From: Efficient evolution of human antibodies from general protein language models

a, The same strategy and language models that we use to affinity mature antibodies can also recommend high-fitness changes across a diversity of selection pressures and protein families, as identified experimentally using high-throughput scanning mutagenesis assays8,48 (described in Supplementary Table 13). ‘Fraction positive’ indicates the percentage of high-fitness amino acid substitutions within either the set of substitutions recommended by the language model (LM guided) or the set of all single-residue substitutions (Background). A large portion of language-model-guided substitutions have high fitness, which, in many cases, is significantly enriched compared to the background percentage; also see Extended Data Figs. 4–6, and see Supplementary Table 13 for the exact one-sided hypergeometric P values and sample sizes. ADRB2, adrenoreceptor beta 2; β-la., β-lactamase; Env, envelope glycoprotein; infA, translation initiation factor 1; MAPK1, mitogen-activated protein kinase 1; PafA, phosphate-irrepressible alkaline phosphatase. b, Conceptually, the prior information encoded by evolutionary plausibility is represented in this cartoon by the rainbow road, where ascending corresponds to improving fitness and descending corresponds to lowering fitness.
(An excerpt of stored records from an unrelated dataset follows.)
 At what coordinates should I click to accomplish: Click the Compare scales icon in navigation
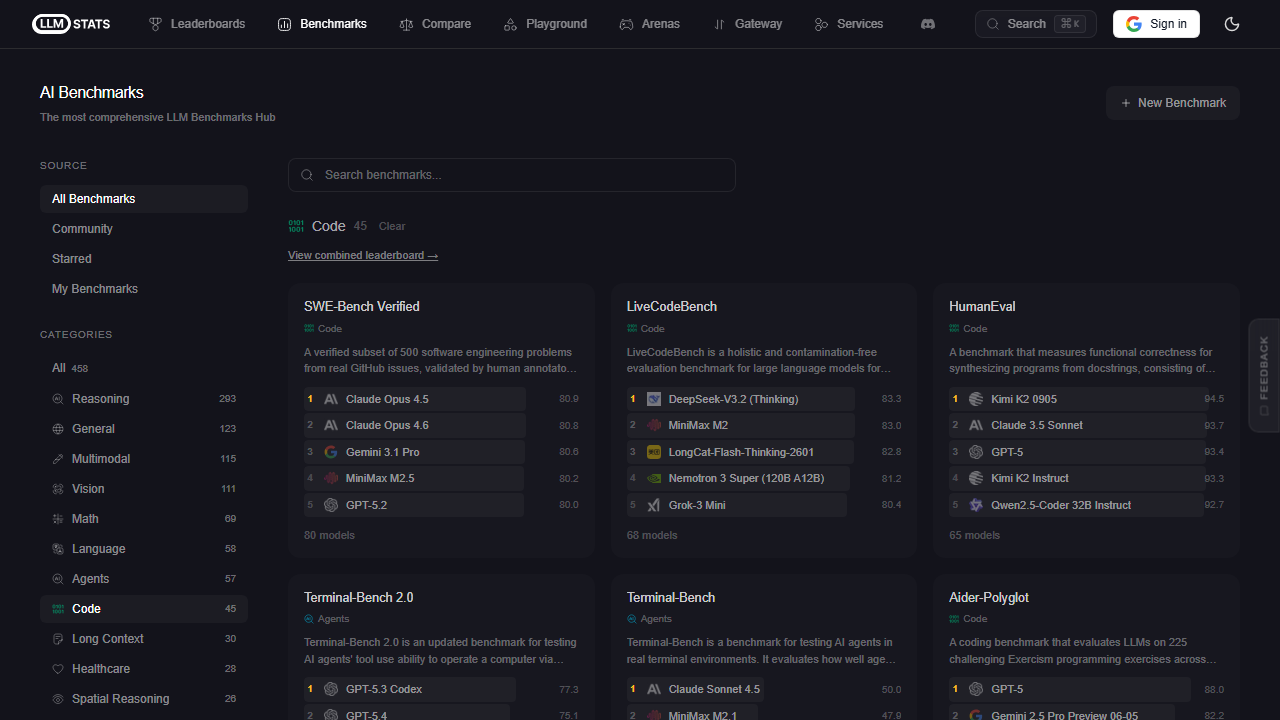[x=406, y=24]
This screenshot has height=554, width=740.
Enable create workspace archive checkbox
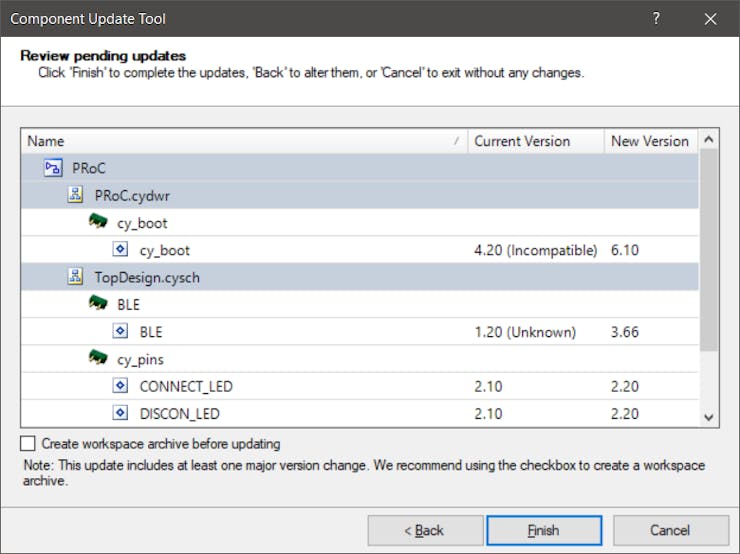point(28,444)
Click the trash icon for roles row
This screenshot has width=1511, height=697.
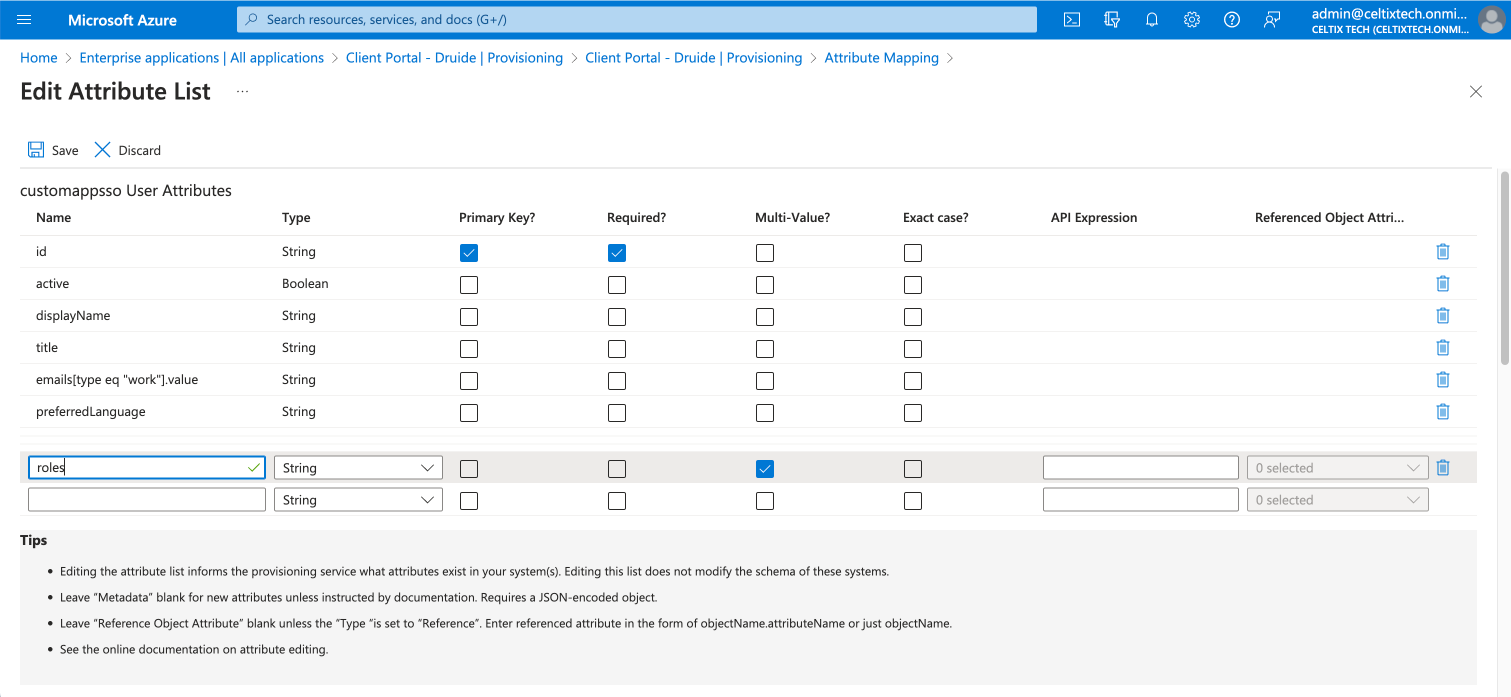[x=1442, y=468]
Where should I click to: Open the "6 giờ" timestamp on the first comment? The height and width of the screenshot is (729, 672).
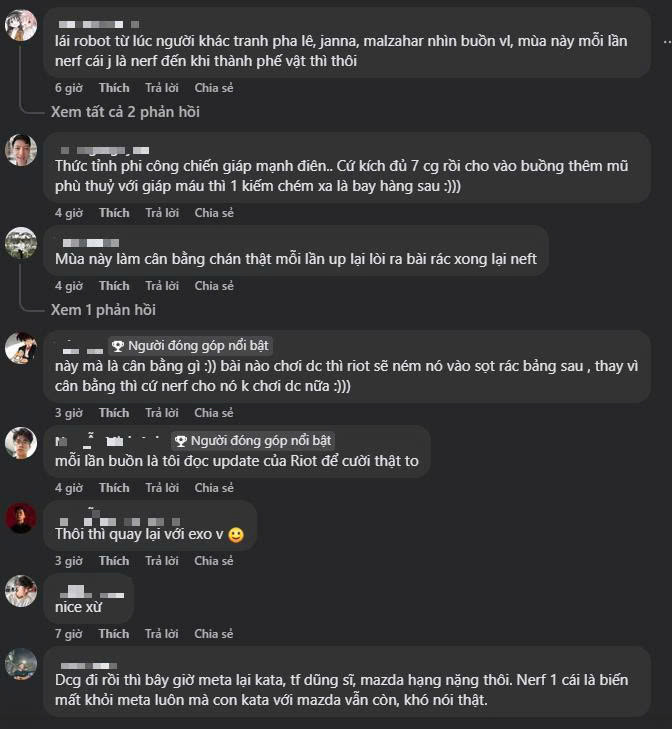(x=68, y=88)
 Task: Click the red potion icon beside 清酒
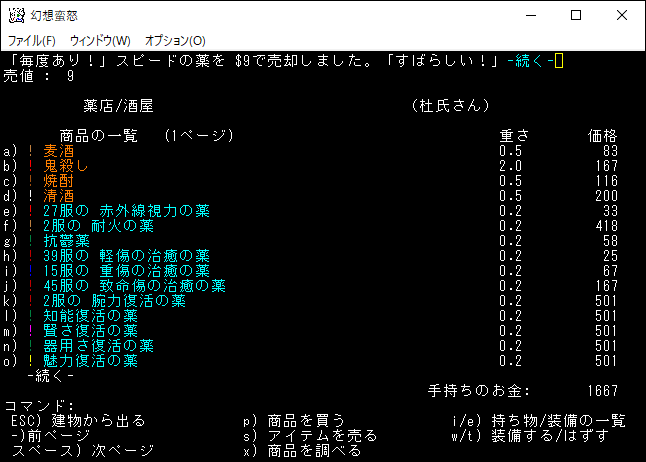[31, 195]
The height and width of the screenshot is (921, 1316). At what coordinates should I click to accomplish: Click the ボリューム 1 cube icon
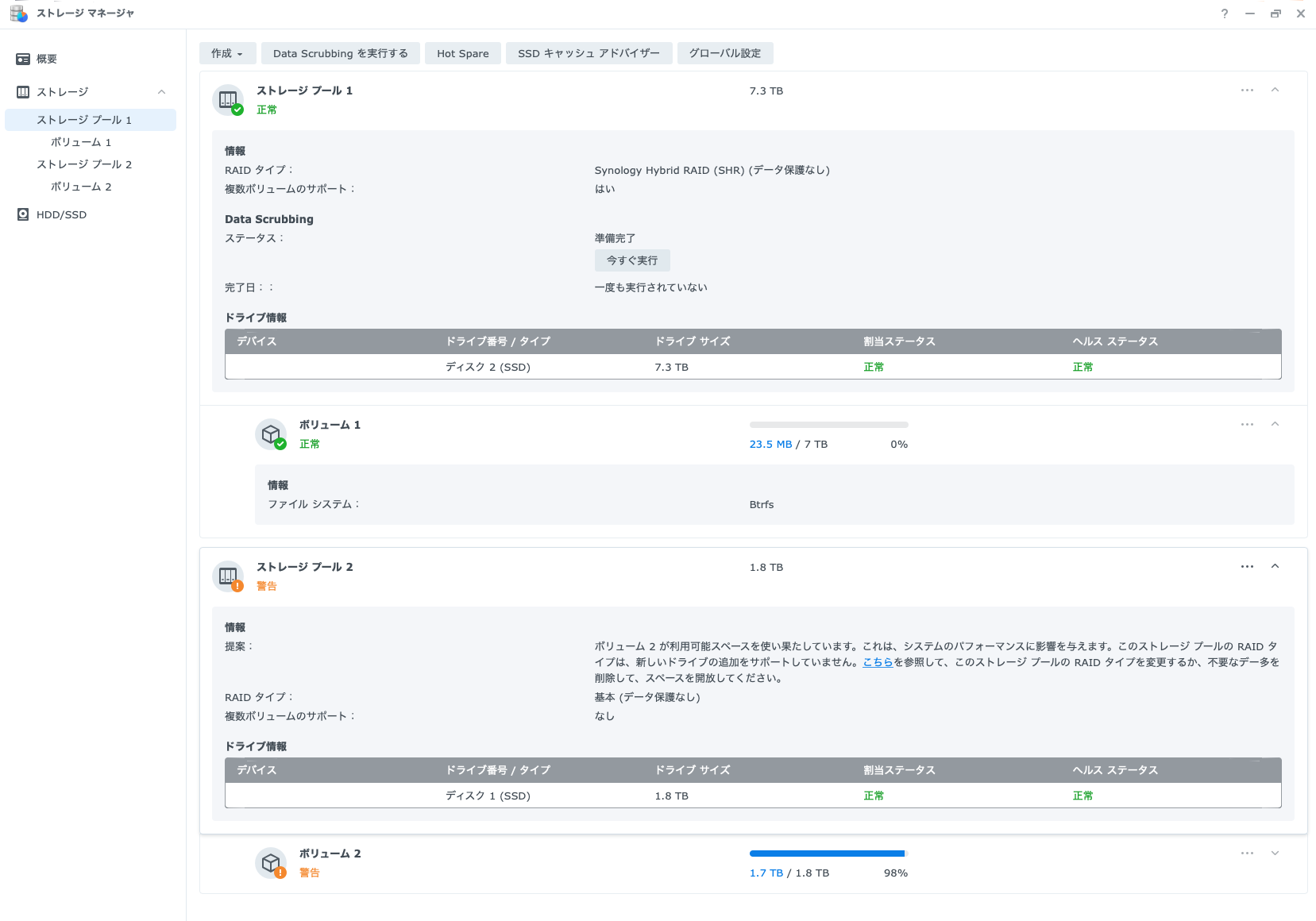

Moving in any direction (for example, via random or brute force mutagenesis) would most likely decrease fitness or have a high chance of being a detrimental change (represented by the green ball). However, if evolutionary plausibility is an efficient prior (Fig. 1b), then movement that is constrained to the plausible regime (for example, when guided by a language model) substantially increases the chance of improving fitness (represented by the red ball).